═════ Provided data

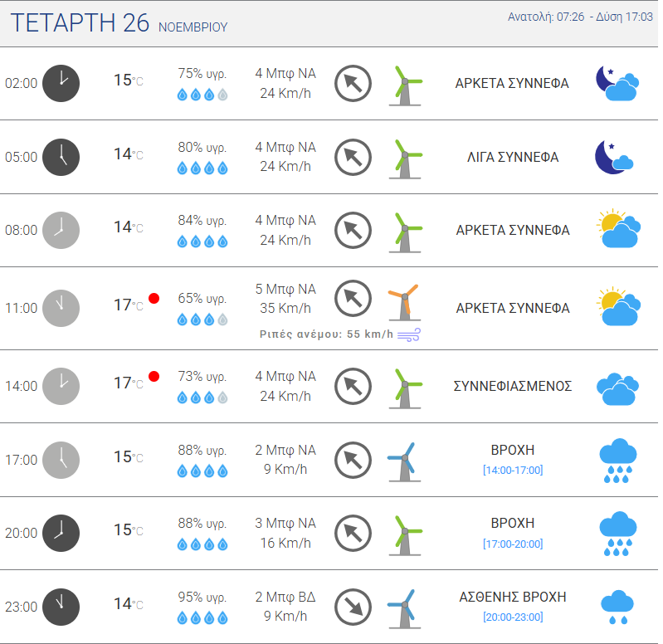This screenshot has height=644, width=663.
Task: Click the night cloudy icon at 02:00
Action: (617, 83)
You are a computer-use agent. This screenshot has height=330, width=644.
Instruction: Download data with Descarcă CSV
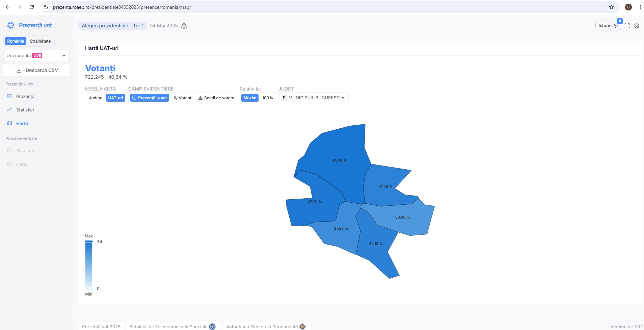(37, 70)
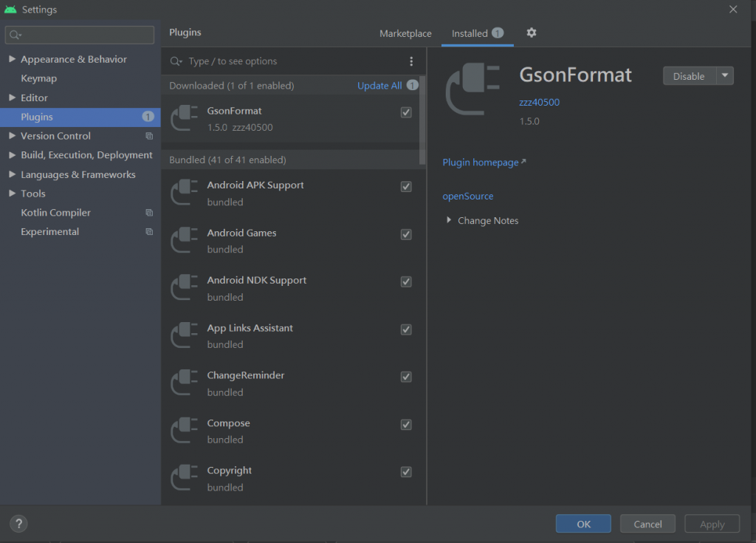Click the App Links Assistant plugin icon

tap(185, 336)
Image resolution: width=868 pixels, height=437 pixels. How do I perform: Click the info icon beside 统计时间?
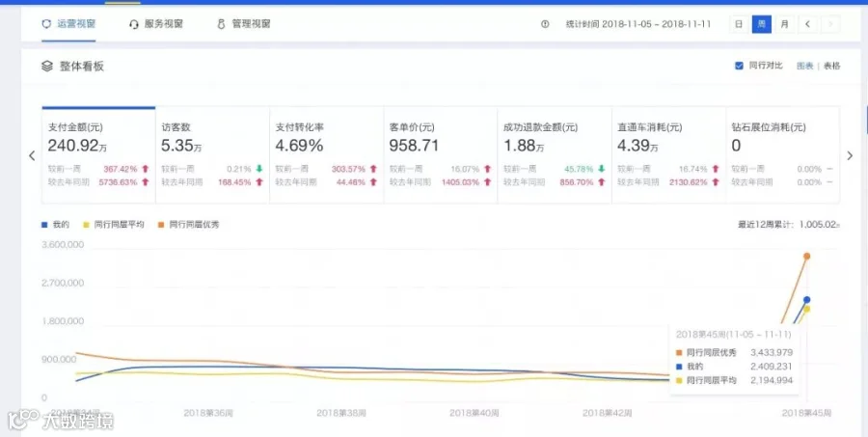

══════════

### Task details
Only the lines from the line holding "Instruction: Download data with Descarcă CSV" through the last line above belong in the answer, repeated exactly; the pictures do not.

### Exercise response
Instruction: Download data with Descarcă CSV
(37, 70)
Click the App Links Assistant plugin icon

tap(185, 336)
Image resolution: width=868 pixels, height=437 pixels. How do I perform: Click the info icon beside 统计时间?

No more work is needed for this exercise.